Cornell Gowdy

No. 44, 29
- Position: Safety

Personal information
- Born: October 2, 1963 (age 62) Washington, D.C., U.S.
- Listed height: 6 ft 1 in (1.85 m)
- Listed weight: 196 lb (89 kg)

Career information
- High school: Central (Walker Mill, Maryland)
- College: Morgan State
- NFL draft: 1985: undrafted

Career history
- Pittsburgh Steelers (1985)*; Dallas Cowboys (1986); Pittsburgh Steelers (1987–1988);
- * Offseason or practice squad member only

Career NFL statistics
- Interceptions: 3
- Fumble recoveries: 2
- Touchdowns: 1
- Stats at Pro Football Reference

= Cornell Gowdy =

American football player (born 1963)

Cornell Anthony Gowdy (born October 2, 1963) is an American former professional football player who was a safety in the National Football League (NFL) for the Dallas Cowboys and Pittsburgh Steelers. He played college football for the Morgan State Bears.

==Early life==
Gowdy attended Central High School. He accepted a football scholarship from Morgan State University. He played as a linebacker, safety and cornerback. As a junior, he led the team in tackles.

==Professional career==
Gowdy was signed as an undrafted free agent by the Pittsburgh Steelers after the 1985 NFL draft on May 8. He was waived before the start of the season on July 30.

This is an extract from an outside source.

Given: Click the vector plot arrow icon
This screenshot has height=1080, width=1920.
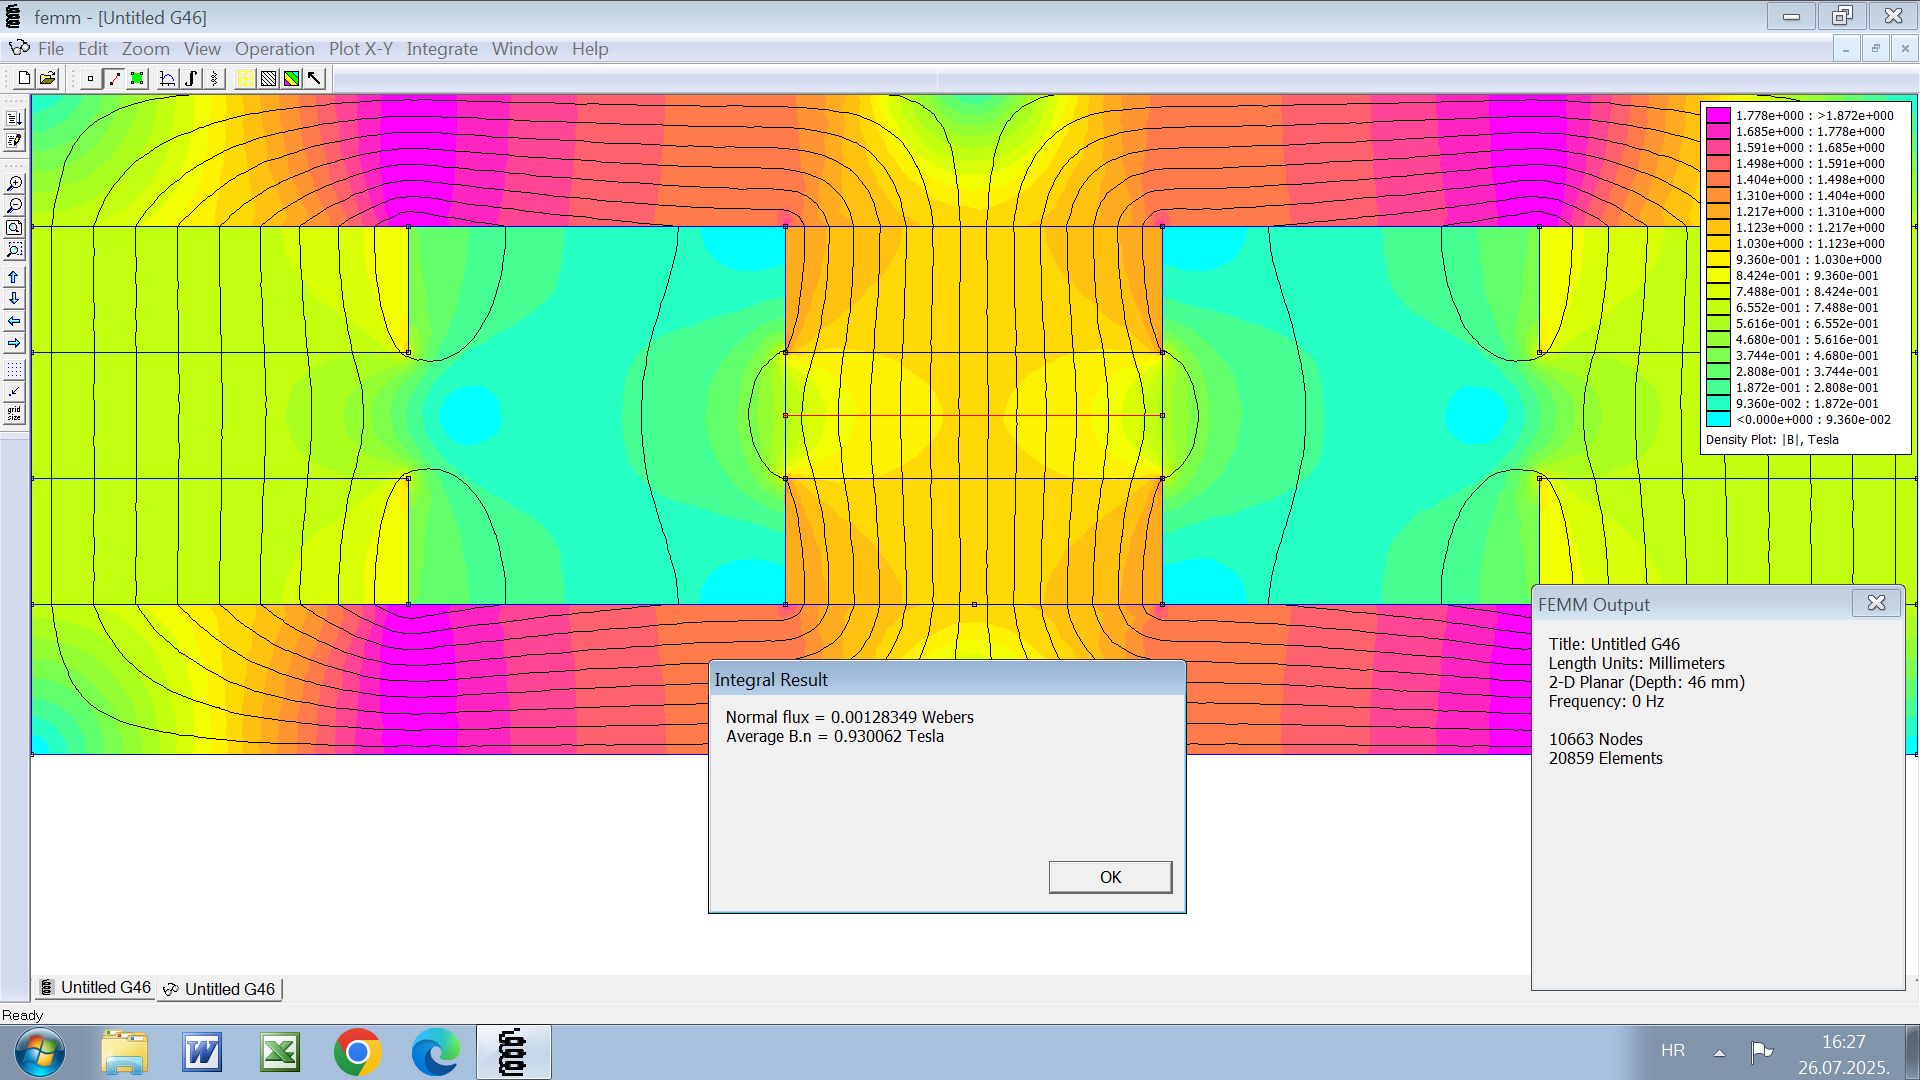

In 1986, he was signed as a free agent by the Dallas Cowboys. He appeared in 3 games and was released on September 23.

In 1987, he signed with the Pittsburgh Steelers as a free agent. He was released on August 31. After the NFLPA strike was declared on the third week of the season, those contests were canceled (reducing the 16 game season to 15) and the NFL decided that the games would be played with replacement players. In September, he was re-signed to be a part of the Steelers replacement team. He started 3 games and remained with the Steelers after the strike ended.

In 1988, he started 14 games, while taking over the strong safety position left by Donnie Shell. He was released on September 4, 1989.

==Personal life==
Gowdy was a scout for the New Orleans Saints from 1997 to 2003. He later served as a scout for the Kansas City Chiefs from 2003 to 2009.